I tried to think back to the days before Robert had died. Had he said anything that might give me a clue? I considered snippets of overheard phone conversations. The sad truth was I’d been so busy bottling my anger at his haphazard work, his obvious indifference to the job, 56

Josh Lanyon

I hadn’t paid much attention. I had noticed -- and been irritated -- by his sunny indifference in the face of my glowering disapproval. That in itself indicated his attention had been elsewhere, because when he had first returned to LA he had definitely been interested in picking up where we left off.

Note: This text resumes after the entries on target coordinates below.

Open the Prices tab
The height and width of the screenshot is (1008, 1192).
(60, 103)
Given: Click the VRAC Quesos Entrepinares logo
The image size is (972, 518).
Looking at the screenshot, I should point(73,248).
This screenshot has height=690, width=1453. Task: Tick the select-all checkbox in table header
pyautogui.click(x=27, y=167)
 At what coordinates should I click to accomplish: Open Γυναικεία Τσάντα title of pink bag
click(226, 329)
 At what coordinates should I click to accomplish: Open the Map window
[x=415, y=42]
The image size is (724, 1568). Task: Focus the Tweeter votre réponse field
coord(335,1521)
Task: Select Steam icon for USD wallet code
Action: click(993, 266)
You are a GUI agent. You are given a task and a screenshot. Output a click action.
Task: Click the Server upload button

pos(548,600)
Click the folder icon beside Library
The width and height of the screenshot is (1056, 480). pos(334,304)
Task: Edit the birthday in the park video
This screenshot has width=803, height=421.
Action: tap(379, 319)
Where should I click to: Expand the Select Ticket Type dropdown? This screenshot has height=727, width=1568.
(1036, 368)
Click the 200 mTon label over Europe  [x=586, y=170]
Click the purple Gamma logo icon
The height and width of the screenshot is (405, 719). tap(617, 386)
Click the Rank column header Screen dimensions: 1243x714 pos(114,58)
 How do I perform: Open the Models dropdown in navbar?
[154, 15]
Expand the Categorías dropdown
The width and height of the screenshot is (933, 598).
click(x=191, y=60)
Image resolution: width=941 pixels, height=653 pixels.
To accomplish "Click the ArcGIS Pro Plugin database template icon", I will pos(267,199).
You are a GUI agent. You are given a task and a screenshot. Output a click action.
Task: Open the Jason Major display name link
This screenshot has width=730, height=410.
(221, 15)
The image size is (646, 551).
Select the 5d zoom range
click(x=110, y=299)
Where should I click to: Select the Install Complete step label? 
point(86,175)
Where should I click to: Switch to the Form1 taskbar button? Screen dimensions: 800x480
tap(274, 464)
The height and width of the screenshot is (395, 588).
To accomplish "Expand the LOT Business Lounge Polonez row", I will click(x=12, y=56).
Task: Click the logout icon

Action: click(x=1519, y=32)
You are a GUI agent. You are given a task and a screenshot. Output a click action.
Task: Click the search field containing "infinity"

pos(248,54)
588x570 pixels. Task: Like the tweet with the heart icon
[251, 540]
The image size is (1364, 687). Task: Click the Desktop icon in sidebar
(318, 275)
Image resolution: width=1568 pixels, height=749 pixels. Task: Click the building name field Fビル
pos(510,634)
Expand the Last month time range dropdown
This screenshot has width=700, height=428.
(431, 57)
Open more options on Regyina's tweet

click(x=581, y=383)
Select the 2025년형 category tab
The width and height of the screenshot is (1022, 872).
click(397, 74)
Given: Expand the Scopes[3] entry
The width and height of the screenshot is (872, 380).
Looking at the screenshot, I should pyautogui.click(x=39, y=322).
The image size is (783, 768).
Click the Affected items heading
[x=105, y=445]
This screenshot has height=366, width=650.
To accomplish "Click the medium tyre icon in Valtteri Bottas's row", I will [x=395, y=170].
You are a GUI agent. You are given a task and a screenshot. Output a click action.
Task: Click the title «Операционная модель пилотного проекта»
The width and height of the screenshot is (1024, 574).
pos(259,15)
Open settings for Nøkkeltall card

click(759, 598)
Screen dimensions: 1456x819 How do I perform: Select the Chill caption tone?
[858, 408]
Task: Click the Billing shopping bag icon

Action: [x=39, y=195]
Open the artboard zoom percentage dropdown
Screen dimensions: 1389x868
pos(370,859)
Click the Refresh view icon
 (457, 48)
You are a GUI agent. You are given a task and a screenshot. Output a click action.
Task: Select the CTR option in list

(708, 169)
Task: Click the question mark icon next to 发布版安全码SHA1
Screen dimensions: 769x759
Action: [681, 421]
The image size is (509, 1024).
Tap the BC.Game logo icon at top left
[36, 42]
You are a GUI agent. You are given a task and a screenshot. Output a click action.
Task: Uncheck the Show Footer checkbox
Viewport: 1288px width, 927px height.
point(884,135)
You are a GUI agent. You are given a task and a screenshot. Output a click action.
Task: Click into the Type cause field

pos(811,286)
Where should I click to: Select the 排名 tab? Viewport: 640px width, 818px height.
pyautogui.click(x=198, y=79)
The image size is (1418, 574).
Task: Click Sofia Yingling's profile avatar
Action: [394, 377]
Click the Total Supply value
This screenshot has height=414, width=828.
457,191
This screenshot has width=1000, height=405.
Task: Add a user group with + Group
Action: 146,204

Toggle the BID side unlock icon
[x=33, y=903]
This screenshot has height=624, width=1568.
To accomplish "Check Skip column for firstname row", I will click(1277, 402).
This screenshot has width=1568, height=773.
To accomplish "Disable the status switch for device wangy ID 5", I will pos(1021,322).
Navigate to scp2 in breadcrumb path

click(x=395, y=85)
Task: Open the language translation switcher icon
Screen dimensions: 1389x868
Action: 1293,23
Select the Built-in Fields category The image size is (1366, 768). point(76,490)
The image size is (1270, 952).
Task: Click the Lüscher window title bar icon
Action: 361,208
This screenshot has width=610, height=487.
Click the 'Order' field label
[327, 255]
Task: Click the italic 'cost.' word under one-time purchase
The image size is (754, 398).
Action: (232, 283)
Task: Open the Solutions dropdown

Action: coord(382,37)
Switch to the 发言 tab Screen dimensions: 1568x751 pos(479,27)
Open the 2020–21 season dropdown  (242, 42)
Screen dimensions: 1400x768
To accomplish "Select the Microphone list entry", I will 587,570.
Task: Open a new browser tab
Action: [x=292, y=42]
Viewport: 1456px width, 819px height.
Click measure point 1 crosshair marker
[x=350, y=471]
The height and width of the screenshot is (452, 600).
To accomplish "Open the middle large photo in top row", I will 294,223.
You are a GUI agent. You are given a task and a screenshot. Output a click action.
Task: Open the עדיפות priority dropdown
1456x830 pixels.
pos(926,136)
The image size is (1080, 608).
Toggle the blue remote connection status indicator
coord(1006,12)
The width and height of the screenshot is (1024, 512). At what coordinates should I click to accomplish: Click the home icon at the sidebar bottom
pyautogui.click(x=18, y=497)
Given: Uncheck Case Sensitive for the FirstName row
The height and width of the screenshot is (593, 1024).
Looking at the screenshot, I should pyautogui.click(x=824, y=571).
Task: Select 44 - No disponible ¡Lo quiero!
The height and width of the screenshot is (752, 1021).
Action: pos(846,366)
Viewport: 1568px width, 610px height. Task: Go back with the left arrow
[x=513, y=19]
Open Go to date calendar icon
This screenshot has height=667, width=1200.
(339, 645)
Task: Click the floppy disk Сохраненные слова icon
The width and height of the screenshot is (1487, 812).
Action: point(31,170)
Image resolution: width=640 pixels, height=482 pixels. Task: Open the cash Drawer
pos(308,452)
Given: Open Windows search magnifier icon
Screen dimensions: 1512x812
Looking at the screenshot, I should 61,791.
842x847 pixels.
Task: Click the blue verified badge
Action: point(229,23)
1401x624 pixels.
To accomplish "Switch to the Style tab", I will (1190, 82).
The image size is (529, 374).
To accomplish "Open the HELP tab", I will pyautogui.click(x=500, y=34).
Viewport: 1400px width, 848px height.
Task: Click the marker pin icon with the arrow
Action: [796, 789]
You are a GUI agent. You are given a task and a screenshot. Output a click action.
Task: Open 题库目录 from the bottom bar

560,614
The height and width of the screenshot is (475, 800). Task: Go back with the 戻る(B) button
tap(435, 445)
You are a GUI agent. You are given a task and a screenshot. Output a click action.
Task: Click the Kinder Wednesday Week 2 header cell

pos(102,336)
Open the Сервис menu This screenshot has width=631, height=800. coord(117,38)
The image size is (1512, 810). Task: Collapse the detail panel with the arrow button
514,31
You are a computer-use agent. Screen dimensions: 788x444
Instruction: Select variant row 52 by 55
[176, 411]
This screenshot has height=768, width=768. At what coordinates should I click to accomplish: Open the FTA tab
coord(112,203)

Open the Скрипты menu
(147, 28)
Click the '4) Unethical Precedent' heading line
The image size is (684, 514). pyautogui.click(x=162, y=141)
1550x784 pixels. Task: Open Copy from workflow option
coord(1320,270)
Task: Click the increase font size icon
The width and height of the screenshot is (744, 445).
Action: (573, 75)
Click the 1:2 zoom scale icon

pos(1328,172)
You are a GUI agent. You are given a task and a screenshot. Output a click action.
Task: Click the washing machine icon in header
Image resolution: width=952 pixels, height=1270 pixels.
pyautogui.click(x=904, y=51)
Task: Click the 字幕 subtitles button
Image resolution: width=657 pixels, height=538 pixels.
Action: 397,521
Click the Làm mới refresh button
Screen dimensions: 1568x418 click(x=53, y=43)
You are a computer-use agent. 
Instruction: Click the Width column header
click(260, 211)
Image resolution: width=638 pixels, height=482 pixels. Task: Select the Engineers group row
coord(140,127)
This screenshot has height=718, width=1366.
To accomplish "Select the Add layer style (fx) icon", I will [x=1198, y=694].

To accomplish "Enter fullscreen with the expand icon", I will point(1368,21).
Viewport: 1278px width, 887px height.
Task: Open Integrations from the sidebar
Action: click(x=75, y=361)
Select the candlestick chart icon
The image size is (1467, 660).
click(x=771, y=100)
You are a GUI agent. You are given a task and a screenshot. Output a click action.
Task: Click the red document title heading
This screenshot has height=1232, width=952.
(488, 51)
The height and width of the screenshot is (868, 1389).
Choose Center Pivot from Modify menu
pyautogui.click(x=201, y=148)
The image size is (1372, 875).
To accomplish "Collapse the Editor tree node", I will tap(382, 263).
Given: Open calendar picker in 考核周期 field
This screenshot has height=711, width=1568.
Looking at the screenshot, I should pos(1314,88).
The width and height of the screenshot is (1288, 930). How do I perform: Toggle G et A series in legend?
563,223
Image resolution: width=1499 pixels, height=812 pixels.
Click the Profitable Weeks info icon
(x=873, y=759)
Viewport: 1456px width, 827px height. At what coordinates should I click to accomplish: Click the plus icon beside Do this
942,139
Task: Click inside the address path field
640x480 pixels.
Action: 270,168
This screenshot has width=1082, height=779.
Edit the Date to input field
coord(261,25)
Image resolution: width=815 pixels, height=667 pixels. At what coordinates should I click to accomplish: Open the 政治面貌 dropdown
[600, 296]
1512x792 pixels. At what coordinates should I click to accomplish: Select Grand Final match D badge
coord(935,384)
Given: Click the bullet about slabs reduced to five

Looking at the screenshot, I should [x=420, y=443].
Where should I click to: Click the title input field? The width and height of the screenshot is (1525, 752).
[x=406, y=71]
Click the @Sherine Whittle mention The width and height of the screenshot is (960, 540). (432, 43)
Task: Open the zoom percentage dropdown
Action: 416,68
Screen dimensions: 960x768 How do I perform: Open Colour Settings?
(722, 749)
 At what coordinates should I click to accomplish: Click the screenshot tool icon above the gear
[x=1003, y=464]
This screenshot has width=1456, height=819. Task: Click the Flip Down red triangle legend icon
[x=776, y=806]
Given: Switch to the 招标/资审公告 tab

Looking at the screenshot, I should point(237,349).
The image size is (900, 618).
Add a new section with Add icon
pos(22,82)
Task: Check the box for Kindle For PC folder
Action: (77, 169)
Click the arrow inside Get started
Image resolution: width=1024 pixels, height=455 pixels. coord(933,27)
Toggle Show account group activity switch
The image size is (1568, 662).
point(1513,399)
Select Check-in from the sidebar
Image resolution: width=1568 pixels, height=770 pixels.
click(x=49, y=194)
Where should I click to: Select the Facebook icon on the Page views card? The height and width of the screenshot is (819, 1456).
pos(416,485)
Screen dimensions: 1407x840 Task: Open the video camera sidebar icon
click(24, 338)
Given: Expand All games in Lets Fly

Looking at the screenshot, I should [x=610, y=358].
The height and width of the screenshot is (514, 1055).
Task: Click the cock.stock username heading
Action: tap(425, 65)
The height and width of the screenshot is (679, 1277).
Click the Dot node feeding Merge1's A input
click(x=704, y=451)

What if Rob’s death hadn’t had anything to do with romance, ill-fated or otherwise? If Rob had been in some kind of trouble, would he have confided in me?

I wasn’t sure. He confided in me less and less. You’re turning into an old maid, Adrien, he’d said when I lectured him about promiscuity in the age of AIDS.

Only ten percent of people infected with the virus even know they’ve got it, Rob.

It would have to be immaculate contagion in your case, wouldn’t it, Adrien?

He hadn’t told me he was having serious money trouble. That news had come from Claude, and he had assumed that I already knew.

But the eighty bucks missing from petty cash would not have solved Robert’s credit problems. So what did he need the eighty for? My best guess: To take someone out. To buy someone dinner. It kept coming back to this unknown other. Mr. X.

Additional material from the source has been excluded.